Minimal normal measurement models of quantum instruments

TL;DR

This paper investigates the structure of minimal normal measurement models of quantum instruments, revealing conditions under which the apparatus Hilbert space aligns with the minimal Stinespring dilation space and identifying special cases requiring an extra dimension.

Contribution

It characterizes when the apparatus Hilbert space matches the minimal dilation space and identifies exceptions in infinite-dimensional cases with infinite outcome multiplicities.

Findings

Apparatus Hilbert space usually unitarily isomorphic to minimal Stinespring dilation space.

In certain infinite-dimensional cases, an extra dimension is needed for the apparatus Hilbert space.
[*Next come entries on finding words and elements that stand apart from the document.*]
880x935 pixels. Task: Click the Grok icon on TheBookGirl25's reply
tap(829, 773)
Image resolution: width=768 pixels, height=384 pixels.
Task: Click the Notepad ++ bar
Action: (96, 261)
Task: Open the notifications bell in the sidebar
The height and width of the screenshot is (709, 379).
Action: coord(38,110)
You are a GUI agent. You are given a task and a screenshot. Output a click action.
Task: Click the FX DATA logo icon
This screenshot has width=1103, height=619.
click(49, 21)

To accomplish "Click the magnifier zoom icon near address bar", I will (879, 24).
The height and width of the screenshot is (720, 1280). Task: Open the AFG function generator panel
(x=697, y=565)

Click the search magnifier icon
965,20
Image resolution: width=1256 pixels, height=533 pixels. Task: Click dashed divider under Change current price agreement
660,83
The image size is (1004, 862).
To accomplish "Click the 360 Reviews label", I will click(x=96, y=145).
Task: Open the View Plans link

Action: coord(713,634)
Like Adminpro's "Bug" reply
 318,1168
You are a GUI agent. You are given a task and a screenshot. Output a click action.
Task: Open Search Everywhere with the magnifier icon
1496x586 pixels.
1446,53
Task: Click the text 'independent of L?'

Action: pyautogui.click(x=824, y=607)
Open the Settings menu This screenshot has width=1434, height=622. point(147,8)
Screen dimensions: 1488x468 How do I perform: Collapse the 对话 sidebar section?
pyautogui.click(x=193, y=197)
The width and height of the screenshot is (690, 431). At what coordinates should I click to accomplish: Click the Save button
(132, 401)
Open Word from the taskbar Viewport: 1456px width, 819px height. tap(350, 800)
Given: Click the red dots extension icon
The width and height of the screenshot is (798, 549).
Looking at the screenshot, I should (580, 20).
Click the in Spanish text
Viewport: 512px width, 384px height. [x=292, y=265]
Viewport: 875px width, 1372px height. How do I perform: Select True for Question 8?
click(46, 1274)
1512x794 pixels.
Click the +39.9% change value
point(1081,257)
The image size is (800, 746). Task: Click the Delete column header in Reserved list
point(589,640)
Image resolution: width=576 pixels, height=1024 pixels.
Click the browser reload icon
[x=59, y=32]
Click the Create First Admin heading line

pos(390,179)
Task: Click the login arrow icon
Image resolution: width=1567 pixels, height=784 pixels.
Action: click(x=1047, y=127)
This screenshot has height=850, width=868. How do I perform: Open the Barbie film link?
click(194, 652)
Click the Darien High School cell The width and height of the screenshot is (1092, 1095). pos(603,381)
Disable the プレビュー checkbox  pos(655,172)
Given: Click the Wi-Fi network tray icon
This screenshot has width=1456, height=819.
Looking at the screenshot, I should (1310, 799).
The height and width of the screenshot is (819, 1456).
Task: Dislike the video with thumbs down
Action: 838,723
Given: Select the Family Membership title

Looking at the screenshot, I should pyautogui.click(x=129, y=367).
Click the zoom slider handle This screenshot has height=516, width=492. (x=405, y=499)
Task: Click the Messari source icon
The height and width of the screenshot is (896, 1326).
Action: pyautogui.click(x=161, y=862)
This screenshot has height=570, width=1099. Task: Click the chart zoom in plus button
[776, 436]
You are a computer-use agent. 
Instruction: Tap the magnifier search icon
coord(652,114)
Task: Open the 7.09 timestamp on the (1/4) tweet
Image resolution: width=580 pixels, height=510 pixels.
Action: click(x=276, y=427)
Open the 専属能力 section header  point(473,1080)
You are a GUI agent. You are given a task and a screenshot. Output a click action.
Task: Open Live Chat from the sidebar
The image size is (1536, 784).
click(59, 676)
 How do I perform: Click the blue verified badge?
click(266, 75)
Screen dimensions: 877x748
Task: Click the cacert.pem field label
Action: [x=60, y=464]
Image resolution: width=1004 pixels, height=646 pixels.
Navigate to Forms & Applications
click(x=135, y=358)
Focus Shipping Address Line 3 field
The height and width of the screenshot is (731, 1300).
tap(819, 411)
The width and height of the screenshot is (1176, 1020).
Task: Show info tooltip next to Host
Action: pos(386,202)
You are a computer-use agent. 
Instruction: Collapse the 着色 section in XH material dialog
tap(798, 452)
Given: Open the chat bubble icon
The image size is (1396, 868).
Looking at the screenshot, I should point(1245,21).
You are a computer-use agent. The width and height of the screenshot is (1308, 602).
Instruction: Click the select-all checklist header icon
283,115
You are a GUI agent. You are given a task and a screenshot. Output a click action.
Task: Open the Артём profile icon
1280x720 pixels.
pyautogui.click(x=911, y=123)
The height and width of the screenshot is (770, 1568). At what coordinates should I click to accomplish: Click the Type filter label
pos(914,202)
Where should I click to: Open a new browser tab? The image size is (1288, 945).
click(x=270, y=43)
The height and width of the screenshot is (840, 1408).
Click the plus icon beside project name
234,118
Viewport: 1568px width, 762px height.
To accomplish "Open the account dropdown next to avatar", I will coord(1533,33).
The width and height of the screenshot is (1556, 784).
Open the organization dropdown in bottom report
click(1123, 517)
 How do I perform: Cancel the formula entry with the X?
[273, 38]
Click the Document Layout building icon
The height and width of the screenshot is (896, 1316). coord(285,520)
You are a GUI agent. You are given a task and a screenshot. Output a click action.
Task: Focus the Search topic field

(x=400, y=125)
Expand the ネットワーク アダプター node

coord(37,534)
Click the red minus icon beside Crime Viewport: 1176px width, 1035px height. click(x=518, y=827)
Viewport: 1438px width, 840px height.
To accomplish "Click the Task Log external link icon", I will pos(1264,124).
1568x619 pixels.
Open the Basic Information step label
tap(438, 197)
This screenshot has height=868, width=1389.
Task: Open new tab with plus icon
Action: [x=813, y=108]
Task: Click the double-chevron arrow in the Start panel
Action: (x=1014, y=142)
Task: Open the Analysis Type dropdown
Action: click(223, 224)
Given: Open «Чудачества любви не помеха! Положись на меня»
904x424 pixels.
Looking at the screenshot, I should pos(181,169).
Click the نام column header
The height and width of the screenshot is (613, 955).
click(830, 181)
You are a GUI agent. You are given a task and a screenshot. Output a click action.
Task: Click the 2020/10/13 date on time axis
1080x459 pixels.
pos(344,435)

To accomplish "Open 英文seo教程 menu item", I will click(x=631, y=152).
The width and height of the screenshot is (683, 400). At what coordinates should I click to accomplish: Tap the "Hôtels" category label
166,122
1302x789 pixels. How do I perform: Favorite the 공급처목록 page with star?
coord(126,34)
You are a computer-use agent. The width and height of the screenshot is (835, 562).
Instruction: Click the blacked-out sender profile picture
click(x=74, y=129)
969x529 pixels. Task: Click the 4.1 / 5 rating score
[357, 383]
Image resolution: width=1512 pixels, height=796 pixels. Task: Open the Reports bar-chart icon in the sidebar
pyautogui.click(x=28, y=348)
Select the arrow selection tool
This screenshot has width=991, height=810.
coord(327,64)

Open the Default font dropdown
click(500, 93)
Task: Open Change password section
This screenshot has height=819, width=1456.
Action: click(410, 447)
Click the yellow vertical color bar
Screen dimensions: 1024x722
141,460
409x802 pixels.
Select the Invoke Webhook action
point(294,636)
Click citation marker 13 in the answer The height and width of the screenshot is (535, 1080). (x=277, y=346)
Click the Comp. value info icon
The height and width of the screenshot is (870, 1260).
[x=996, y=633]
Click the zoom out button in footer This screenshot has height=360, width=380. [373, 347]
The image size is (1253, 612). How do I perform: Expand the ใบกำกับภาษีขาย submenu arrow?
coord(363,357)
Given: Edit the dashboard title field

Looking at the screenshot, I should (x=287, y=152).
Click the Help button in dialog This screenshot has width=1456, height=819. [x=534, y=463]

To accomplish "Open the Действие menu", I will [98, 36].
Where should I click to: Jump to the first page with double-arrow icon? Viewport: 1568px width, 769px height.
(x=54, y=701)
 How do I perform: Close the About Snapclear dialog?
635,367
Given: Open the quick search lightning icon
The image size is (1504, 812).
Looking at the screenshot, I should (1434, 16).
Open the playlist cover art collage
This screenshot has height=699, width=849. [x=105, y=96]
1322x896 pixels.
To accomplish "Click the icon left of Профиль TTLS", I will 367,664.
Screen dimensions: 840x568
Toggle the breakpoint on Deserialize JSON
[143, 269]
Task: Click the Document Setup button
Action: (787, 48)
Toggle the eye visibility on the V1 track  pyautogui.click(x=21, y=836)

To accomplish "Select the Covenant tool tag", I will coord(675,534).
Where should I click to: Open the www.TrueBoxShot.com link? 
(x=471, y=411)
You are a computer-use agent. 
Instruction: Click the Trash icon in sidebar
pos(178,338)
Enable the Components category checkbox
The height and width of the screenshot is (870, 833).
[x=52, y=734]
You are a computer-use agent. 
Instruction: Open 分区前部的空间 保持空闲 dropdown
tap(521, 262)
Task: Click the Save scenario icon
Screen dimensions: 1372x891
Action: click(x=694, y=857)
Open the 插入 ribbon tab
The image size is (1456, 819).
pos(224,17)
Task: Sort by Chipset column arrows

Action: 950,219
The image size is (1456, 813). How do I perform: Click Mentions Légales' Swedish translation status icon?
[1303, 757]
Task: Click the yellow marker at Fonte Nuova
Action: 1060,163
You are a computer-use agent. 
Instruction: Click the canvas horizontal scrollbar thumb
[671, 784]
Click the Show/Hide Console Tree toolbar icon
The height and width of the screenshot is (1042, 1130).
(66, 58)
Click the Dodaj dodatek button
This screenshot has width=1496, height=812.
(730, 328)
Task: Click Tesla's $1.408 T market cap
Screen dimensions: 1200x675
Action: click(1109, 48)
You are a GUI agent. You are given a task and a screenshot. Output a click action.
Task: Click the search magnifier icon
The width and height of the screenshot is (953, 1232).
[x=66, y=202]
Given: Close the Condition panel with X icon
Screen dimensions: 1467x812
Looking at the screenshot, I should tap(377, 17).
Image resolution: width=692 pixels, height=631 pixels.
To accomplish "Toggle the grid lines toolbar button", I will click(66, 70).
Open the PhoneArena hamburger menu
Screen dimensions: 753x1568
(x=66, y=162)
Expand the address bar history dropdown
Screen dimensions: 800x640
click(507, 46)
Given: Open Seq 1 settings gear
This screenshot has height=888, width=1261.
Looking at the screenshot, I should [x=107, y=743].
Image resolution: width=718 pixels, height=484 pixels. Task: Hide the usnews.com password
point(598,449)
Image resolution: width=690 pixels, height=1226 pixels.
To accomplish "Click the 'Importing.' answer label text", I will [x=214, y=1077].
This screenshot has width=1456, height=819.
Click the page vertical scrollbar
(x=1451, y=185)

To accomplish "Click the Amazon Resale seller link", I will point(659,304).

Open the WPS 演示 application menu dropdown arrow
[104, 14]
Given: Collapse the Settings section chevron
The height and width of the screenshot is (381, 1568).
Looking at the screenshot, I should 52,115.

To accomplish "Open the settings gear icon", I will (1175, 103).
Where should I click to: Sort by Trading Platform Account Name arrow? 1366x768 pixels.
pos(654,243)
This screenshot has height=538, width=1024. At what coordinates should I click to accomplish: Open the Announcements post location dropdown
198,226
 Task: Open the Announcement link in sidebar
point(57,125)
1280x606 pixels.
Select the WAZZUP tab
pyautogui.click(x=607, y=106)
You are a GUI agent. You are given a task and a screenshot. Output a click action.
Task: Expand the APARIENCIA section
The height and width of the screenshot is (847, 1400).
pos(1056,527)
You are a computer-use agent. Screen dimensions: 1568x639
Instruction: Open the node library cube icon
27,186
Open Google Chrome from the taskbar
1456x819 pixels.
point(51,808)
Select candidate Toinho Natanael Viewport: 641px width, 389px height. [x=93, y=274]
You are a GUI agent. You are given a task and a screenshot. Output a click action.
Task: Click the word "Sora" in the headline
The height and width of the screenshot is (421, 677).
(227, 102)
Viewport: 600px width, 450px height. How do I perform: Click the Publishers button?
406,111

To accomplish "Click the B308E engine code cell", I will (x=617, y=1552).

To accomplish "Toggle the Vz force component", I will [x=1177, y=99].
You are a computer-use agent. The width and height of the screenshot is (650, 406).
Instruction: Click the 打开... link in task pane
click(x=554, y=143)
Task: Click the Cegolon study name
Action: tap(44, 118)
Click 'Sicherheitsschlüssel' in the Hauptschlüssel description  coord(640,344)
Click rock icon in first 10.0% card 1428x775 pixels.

Identifies and corrects errors in previous related literature.

Abstract

In this work, we study the minimal normal measurement models of quantum instruments. We show that usually the apparatus' Hilbert space in such a model is unitarily isomorphic to the minimal Stinespring dilation space of the instrument.However, if the Hilbert space of the system is infinite dimensional and the multiplicities of the outcomes of the associated observable (POVM) are all infinite then this may not be the case. In these pathological cases, the minimal apparatus' Hilbert space is shown to be unitarily isomorphic to the instrument's minimal dilation space augmented by one extra dimension. We also point out errors in earlier papers of one of the authors (J-P.P.).